* **Problem requirements**
Convert every line of the material below into a Markdown table with the columns "Row" and "Line", numbering each row and skipping blank lines.
START Dataset extract
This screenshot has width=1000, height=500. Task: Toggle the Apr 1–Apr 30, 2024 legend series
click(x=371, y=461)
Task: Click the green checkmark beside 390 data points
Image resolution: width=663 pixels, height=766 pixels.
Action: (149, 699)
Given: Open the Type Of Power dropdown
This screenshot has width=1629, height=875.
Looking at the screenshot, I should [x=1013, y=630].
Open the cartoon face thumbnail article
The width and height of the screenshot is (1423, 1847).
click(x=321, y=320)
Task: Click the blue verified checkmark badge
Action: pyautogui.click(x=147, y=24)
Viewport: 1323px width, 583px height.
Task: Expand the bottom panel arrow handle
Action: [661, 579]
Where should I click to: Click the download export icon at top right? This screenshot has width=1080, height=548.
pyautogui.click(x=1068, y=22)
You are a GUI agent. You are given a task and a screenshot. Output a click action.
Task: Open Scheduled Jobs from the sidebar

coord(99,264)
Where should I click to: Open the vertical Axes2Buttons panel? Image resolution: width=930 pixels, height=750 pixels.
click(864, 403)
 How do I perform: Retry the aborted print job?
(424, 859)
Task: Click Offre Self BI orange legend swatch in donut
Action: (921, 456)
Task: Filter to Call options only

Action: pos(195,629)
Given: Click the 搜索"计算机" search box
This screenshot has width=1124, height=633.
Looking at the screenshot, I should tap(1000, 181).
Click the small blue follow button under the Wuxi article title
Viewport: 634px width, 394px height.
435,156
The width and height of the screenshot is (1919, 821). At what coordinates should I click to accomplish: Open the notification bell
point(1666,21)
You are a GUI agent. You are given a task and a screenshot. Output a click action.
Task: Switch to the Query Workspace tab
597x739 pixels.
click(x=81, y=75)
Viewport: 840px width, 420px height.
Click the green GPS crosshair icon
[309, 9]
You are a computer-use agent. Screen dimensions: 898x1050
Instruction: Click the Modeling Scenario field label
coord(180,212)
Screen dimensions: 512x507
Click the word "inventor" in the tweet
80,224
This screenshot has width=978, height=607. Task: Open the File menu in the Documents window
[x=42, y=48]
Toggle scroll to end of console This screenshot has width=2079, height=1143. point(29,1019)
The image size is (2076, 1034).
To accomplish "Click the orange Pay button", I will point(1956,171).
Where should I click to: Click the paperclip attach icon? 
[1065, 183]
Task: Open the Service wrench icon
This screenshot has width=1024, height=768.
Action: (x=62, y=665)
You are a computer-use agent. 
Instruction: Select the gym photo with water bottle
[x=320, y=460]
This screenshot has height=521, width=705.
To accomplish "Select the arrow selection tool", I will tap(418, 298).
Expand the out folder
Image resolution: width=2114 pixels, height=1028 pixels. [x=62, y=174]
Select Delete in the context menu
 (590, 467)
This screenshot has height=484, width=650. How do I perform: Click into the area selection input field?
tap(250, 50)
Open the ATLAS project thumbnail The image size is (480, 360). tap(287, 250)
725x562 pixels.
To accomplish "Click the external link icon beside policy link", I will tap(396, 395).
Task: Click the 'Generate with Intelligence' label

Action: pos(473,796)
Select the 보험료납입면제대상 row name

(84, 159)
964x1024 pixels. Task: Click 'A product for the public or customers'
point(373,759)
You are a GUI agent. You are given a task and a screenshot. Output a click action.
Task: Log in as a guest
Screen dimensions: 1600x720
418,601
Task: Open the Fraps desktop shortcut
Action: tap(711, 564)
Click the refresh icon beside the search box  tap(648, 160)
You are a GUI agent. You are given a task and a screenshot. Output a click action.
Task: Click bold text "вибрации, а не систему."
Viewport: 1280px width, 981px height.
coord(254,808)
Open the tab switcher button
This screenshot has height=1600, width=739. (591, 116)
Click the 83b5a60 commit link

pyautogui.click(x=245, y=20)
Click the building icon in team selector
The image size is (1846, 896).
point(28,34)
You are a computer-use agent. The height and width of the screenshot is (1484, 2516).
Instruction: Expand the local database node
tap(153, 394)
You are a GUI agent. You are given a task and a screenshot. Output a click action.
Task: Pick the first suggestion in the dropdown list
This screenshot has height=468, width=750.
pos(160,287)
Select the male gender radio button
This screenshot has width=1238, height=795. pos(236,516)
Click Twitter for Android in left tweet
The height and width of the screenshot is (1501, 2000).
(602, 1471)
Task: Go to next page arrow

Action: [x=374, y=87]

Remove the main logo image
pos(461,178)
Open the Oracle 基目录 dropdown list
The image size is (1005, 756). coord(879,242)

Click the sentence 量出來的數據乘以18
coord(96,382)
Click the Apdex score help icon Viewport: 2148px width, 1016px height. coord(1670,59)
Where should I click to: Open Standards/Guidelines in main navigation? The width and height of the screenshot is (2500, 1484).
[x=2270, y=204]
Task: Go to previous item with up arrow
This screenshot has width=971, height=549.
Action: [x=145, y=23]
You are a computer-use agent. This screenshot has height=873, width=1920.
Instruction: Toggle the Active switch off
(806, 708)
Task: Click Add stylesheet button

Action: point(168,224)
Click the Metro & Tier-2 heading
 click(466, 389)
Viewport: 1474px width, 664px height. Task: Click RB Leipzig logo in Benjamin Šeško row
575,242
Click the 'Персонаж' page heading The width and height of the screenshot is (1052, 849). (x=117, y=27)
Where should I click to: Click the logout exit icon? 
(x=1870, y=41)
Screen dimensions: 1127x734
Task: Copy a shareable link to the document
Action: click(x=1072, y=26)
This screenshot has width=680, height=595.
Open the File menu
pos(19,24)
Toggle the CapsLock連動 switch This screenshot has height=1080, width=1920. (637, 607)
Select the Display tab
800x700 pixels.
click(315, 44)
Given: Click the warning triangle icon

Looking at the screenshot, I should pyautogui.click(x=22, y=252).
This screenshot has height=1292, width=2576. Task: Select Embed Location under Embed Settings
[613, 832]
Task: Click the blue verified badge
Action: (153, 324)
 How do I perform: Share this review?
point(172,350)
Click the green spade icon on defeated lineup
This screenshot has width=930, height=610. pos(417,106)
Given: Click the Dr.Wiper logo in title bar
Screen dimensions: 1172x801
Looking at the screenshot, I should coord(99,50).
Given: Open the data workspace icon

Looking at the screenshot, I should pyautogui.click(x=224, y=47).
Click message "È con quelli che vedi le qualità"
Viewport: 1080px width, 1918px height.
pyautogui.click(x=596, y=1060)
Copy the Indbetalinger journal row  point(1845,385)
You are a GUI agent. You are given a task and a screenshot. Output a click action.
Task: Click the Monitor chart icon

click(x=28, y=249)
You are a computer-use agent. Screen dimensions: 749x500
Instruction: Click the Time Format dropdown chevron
END Dataset extract
* **Exercise response**
| Row | Line |
|---|---|
| 1 | This screenshot has width=1000, height=500. Task: Toggle the Apr 1–Apr 30, 2024 legend series |
| 2 | click(x=371, y=461) |
| 3 | Task: Click the green checkmark beside 390 data points |
| 4 | Image resolution: width=663 pixels, height=766 pixels. |
| 5 | Action: (149, 699) |
| 6 | Given: Open the Type Of Power dropdown |
| 7 | This screenshot has width=1629, height=875. |
| 8 | Looking at the screenshot, I should [x=1013, y=630]. |
| 9 | Open the cartoon face thumbnail article |
| 10 | The width and height of the screenshot is (1423, 1847). |
| 11 | click(x=321, y=320) |
| 12 | Task: Click the blue verified checkmark badge |
| 13 | Action: pyautogui.click(x=147, y=24) |
| 14 | Viewport: 1323px width, 583px height. |
| 15 | Task: Expand the bottom panel arrow handle |
| 16 | Action: [661, 579] |
| 17 | Where should I click to: Click the download export icon at top right? This screenshot has width=1080, height=548. |
| 18 | pyautogui.click(x=1068, y=22) |
| 19 | You are a GUI agent. You are given a task and a screenshot. Output a click action. |
| 20 | Task: Open Scheduled Jobs from the sidebar |
| 21 | coord(99,264) |
| 22 | Where should I click to: Open the vertical Axes2Buttons panel? Image resolution: width=930 pixels, height=750 pixels. |
| 23 | click(864, 403) |
| 24 |  How do I perform: Retry the aborted print job? |
| 25 | (424, 859) |
| 26 | Task: Click Offre Self BI orange legend swatch in donut |
| 27 | Action: (921, 456) |
| 28 | Task: Filter to Call options only |
| 29 | Action: pos(195,629) |
| 30 | Given: Click the 搜索"计算机" search box |
| 31 | This screenshot has width=1124, height=633. |
| 32 | Looking at the screenshot, I should tap(1000, 181). |
| 33 | Click the small blue follow button under the Wuxi article title |
| 34 | Viewport: 634px width, 394px height. |
| 35 | 435,156 |
| 36 | The width and height of the screenshot is (1919, 821). At what coordinates should I click to accomplish: Open the notification bell |
| 37 | point(1666,21) |
| 38 | You are a GUI agent. You are given a task and a screenshot. Output a click action. |
| 39 | Task: Switch to the Query Workspace tab |
| 40 | 597x739 pixels. |
| 41 | click(x=81, y=75) |
| 42 | Viewport: 840px width, 420px height. |
| 43 | Click the green GPS crosshair icon |
| 44 | [309, 9] |
| 45 | You are a computer-use agent. Screen dimensions: 898x1050 |
| 46 | Instruction: Click the Modeling Scenario field label |
| 47 | coord(180,212) |
| 48 | Screen dimensions: 512x507 |
| 49 | Click the word "inventor" in the tweet |
| 50 | 80,224 |
| 51 | This screenshot has width=978, height=607. Task: Open the File menu in the Documents window |
| 52 | [x=42, y=48] |
| 53 | Toggle scroll to end of console This screenshot has width=2079, height=1143. point(29,1019) |
| 54 | The image size is (2076, 1034). |
| 55 | To accomplish "Click the orange Pay button", I will point(1956,171). |
| 56 | Where should I click to: Click the paperclip attach icon?  |
| 57 | [1065, 183] |
| 58 | Task: Open the Service wrench icon |
| 59 | This screenshot has width=1024, height=768. |
| 60 | Action: (x=62, y=665) |
| 61 | You are a computer-use agent.  |
| 62 | Instruction: Select the gym photo with water bottle |
| 63 | [x=320, y=460] |
| 64 | This screenshot has height=521, width=705. |
| 65 | To accomplish "Select the arrow selection tool", I will tap(418, 298). |
| 66 | Expand the out folder |
| 67 | Image resolution: width=2114 pixels, height=1028 pixels. [x=62, y=174] |
| 68 | Select Delete in the context menu |
| 69 |  (590, 467) |
| 70 | This screenshot has height=484, width=650. How do I perform: Click into the area selection input field? |
| 71 | tap(250, 50) |
| 72 | Open the ATLAS project thumbnail The image size is (480, 360). tap(287, 250) |
| 73 | 725x562 pixels. |
| 74 | To accomplish "Click the external link icon beside policy link", I will tap(396, 395). |
| 75 | Task: Click the 'Generate with Intelligence' label |
| 76 | Action: pos(473,796) |
| 77 | Select the 보험료납입면제대상 row name |
| 78 | (84, 159) |
| 79 | 964x1024 pixels. Task: Click 'A product for the public or customers' |
| 80 | point(373,759) |
| 81 | You are a GUI agent. You are given a task and a screenshot. Output a click action. |
| 82 | Task: Log in as a guest |
| 83 | Screen dimensions: 1600x720 |
| 84 | 418,601 |
| 85 | Task: Open the Fraps desktop shortcut |
| 86 | Action: tap(711, 564) |
| 87 | Click the refresh icon beside the search box  tap(648, 160) |
| 88 | You are a GUI agent. You are given a task and a screenshot. Output a click action. |
| 89 | Task: Click bold text "вибрации, а не систему." |
| 90 | Viewport: 1280px width, 981px height. |
| 91 | coord(254,808) |
| 92 | Open the tab switcher button |
| 93 | This screenshot has height=1600, width=739. (591, 116) |
| 94 | Click the 83b5a60 commit link |
| 95 | pyautogui.click(x=245, y=20) |
| 96 | Click the building icon in team selector |
| 97 | The image size is (1846, 896). |
| 98 | point(28,34) |
| 99 | You are a computer-use agent. The height and width of the screenshot is (1484, 2516). |
| 100 | Instruction: Expand the local database node |
| 101 | tap(153, 394) |
| 102 | You are a GUI agent. You are given a task and a screenshot. Output a click action. |
| 103 | Task: Pick the first suggestion in the dropdown list |
| 104 | This screenshot has height=468, width=750. |
| 105 | pos(160,287) |
| 106 | Select the male gender radio button |
| 107 | This screenshot has width=1238, height=795. pos(236,516) |
| 108 | Click Twitter for Android in left tweet |
| 109 | The height and width of the screenshot is (1501, 2000). |
| 110 | (602, 1471) |
| 111 | Task: Go to next page arrow |
| 112 | Action: [x=374, y=87] |
| 113 | Remove the main logo image |
| 114 | pos(461,178) |
| 115 | Open the Oracle 基目录 dropdown list |
| 116 | The image size is (1005, 756). coord(879,242) |
| 117 | Click the sentence 量出來的數據乘以18 |
| 118 | coord(96,382) |
| 119 | Click the Apdex score help icon Viewport: 2148px width, 1016px height. coord(1670,59) |
| 120 | Where should I click to: Open Standards/Guidelines in main navigation? The width and height of the screenshot is (2500, 1484). |
| 121 | [x=2270, y=204] |
| 122 | Task: Go to previous item with up arrow |
| 123 | This screenshot has width=971, height=549. |
| 124 | Action: [x=145, y=23] |
| 125 | You are a computer-use agent. This screenshot has height=873, width=1920. |
| 126 | Instruction: Toggle the Active switch off |
| 127 | (806, 708) |
| 128 | Task: Click Add stylesheet button |
| 129 | Action: point(168,224) |
| 130 | Click the Metro & Tier-2 heading |
| 131 |  click(466, 389) |
| 132 | Viewport: 1474px width, 664px height. Task: Click RB Leipzig logo in Benjamin Šeško row |
| 133 | 575,242 |
| 134 | Click the 'Персонаж' page heading The width and height of the screenshot is (1052, 849). (x=117, y=27) |
| 135 | Where should I click to: Click the logout exit icon?  |
| 136 | (x=1870, y=41) |
| 137 | Screen dimensions: 1127x734 |
| 138 | Task: Copy a shareable link to the document |
| 139 | Action: click(x=1072, y=26) |
| 140 | This screenshot has width=680, height=595. |
| 141 | Open the File menu |
| 142 | pos(19,24) |
| 143 | Toggle the CapsLock連動 switch This screenshot has height=1080, width=1920. (637, 607) |
| 144 | Select the Display tab |
| 145 | 800x700 pixels. |
| 146 | click(315, 44) |
| 147 | Given: Click the warning triangle icon |
| 148 | Looking at the screenshot, I should pyautogui.click(x=22, y=252). |
| 149 | This screenshot has height=1292, width=2576. Task: Select Embed Location under Embed Settings |
| 150 | [613, 832] |
| 151 | Task: Click the blue verified badge |
| 152 | Action: (153, 324) |
| 153 |  How do I perform: Share this review? |
| 154 | point(172,350) |
| 155 | Click the green spade icon on defeated lineup |
| 156 | This screenshot has width=930, height=610. pos(417,106) |
| 157 | Given: Click the Dr.Wiper logo in title bar |
| 158 | Screen dimensions: 1172x801 |
| 159 | Looking at the screenshot, I should coord(99,50). |
| 160 | Given: Open the data workspace icon |
| 161 | Looking at the screenshot, I should pyautogui.click(x=224, y=47). |
| 162 | Click message "È con quelli che vedi le qualità" |
| 163 | Viewport: 1080px width, 1918px height. |
| 164 | pyautogui.click(x=596, y=1060) |
| 165 | Copy the Indbetalinger journal row  point(1845,385) |
| 166 | You are a GUI agent. You are given a task and a screenshot. Output a click action. |
| 167 | Task: Click the Monitor chart icon |
| 168 | click(x=28, y=249) |
| 169 | You are a computer-use agent. Screen dimensions: 749x500 |
| 170 | Instruction: Click the Time Format dropdown chevron |